Hacker News new | ask | show | jobs
by wudangmonk 1105 days ago
The current reddit seems to be written in js/python. I can see the logic behind js since its a lot easier to find devs and thanks to all the hard work of the engineers behind v8 its not a slow language. I do not understand why python was chosen though. If you need more speed you would go with c++ and not python which is the slowest popular language.

Anyone got any insight into why python was chosen?.

8 comments

Because Spez can't read it, he can only parse shapes.

https://www.youtube.com/watch?v=oq7DEUhr7o0

That’s not what he said. He’s actually making an interesting point about readable code. I’m not defending his current behavior, just these comments about readable code.
I can’t tell if this is an AI fake or not, and that scares me.
It was uploaded 9 years ago. Definitely real.
It was chosen because at the time because python was much more mature and productive. They didnt use Django, but as an example Django is still more productive than any Node framework I've tried thus far, too, and we have types now. :)
There's a post explaining exactly why they moved from CL to Python, and it was basically because of library availability.

https://web.archive.org/web/20060206185841/http://reddit.com...

Why they moved away from CL:

"If Lisp is so great, why did we stop using it? One of the biggest issues was the lack of widely used and tested libraries. Sure, there is a CL library for basically any task, but there is rarely more than one, and often the libraries are not widely used or well documented. Since we're building a site largely by standing on the shoulders of others, this made things a little tougher. There just aren't as many shoulders on which to stand."

And why Python was chosen:

"So why Python?

We were already familiar with Python. It's fast, development in Python is fast, and the code is clear. In most cases, the Lisp code translated very easily into Python. Lots of people have written web applications in Python, and there's plenty of code from which to learn. It's been fun so far, so we'll see where it takes us."

So, basically, they were happy with CL except for lack of libraries, and because they also knew Python already, and they knew there were more libraries for Python, they picked it. Simple as that.
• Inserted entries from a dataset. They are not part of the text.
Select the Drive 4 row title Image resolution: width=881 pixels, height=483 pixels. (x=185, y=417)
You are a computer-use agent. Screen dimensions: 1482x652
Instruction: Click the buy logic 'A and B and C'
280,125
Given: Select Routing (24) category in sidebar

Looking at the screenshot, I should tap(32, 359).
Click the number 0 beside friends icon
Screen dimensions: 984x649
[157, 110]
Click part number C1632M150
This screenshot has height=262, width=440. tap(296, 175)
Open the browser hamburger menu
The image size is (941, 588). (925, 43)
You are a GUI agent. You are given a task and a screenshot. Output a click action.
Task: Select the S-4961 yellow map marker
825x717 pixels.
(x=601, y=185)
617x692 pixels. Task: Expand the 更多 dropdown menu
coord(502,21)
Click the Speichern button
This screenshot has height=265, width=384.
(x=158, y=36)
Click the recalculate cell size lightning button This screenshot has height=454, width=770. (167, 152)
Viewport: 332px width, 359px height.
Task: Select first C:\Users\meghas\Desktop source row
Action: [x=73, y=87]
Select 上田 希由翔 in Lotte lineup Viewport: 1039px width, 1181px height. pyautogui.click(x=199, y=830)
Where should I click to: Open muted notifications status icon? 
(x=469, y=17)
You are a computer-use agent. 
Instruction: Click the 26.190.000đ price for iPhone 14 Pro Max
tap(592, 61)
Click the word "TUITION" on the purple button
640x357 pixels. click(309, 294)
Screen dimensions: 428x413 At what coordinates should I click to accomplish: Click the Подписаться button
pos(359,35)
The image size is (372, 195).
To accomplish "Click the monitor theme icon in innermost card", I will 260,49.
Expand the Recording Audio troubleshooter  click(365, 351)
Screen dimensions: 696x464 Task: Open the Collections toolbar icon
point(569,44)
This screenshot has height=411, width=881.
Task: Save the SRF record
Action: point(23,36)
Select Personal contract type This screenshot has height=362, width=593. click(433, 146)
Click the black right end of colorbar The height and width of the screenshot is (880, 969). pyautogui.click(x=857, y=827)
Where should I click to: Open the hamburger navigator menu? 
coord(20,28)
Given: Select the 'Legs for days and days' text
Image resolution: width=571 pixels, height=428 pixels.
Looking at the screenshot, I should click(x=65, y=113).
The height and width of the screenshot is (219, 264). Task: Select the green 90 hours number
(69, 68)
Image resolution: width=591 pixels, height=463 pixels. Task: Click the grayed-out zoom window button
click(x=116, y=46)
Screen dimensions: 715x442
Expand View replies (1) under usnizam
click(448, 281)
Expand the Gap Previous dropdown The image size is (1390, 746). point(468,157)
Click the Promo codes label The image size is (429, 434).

NodeJS didn't even exist when Reddit started using Python, as far as I can tell.

Initial release of NodeJS was May 27, 2009; 14 years ago.

Swartz was involved in the development of Reddit until he departed from the company in 2007.

And we know that parts of the Python code for Reddit was written by Swartz.

Wow, that sounds so early to adopt Python!
Python was released in 1991.
And Ruby in 1995, but it wasn't before 2005 (and Rails) that it reached traction. In 2007, albeit 16 years old, Python was still far from mainstream, especially out of its scripting niche.
That doesn’t match my recollection. I’m not sure how to prove anything, but I’ll note that Python 3.0 was released in 2008. If Python 2 wasn’t already extremely popular and well-established at that point, I doubt we’d have seen the brutal 10+ish year migration from it.
That's not true. We were using Python 1.5.2 at a well-funded startup I was at from 2000-2007. We were an early cloud provider and maybe 1/3rd of our customers were using Python. This was in the 3-tier stack days and Zope was fairly popular for the application server.

The internal tooling we built was mostly in Python.

I'd used python on 3 commercial apps by 2007. One for Boeing, one for the navy one for an insurance company. Ruby was a little different. Ruby without rails had no real standards for making big apps. And I'm not sure when gems was made at rails con by Seattle ruby. Rails was for a long time a mega library for ruby... Ruby was missing a ton of features without rails. Similar but worse than a node web app versus working in a react app. No hot reload, no lib directory, many other features.
Aaron Swartz replaced the Lisp with web.py
Yes, web.py was his baby. He also had some markdown parser stuff.

Baby boomers always tell me about seeing The Doors live in dive bar in NYC. I can say I used Reddit when it was written in Lisp. :-)

Back then to us smaller forums goers, Reddit was the new kid in the playground that we didn't like because somehow he was viewed as "cooler" than the other kids.

Even years after, when I had stopped posting on those PHP powered smaller forums I resisted creating a reddit account just because it was "reddit".

I would say, the smaller forums sites were a more tightly knitted group that I attended several meetups with. Reddit just never felt the same.

I'm not sure why python was chosen.

But I contributed a tiny bit of code to reddit back when it was open source and chatted with reddit engineers on IRC, so I do know the official justification (as of 2010ish) for reddit sticking with python:

Websites are mostly IO bound anyway. The hot parts like markdown formatting and templating are already c modules. So the performances gain for rewriting in a compiled language aren't large enough to justify it.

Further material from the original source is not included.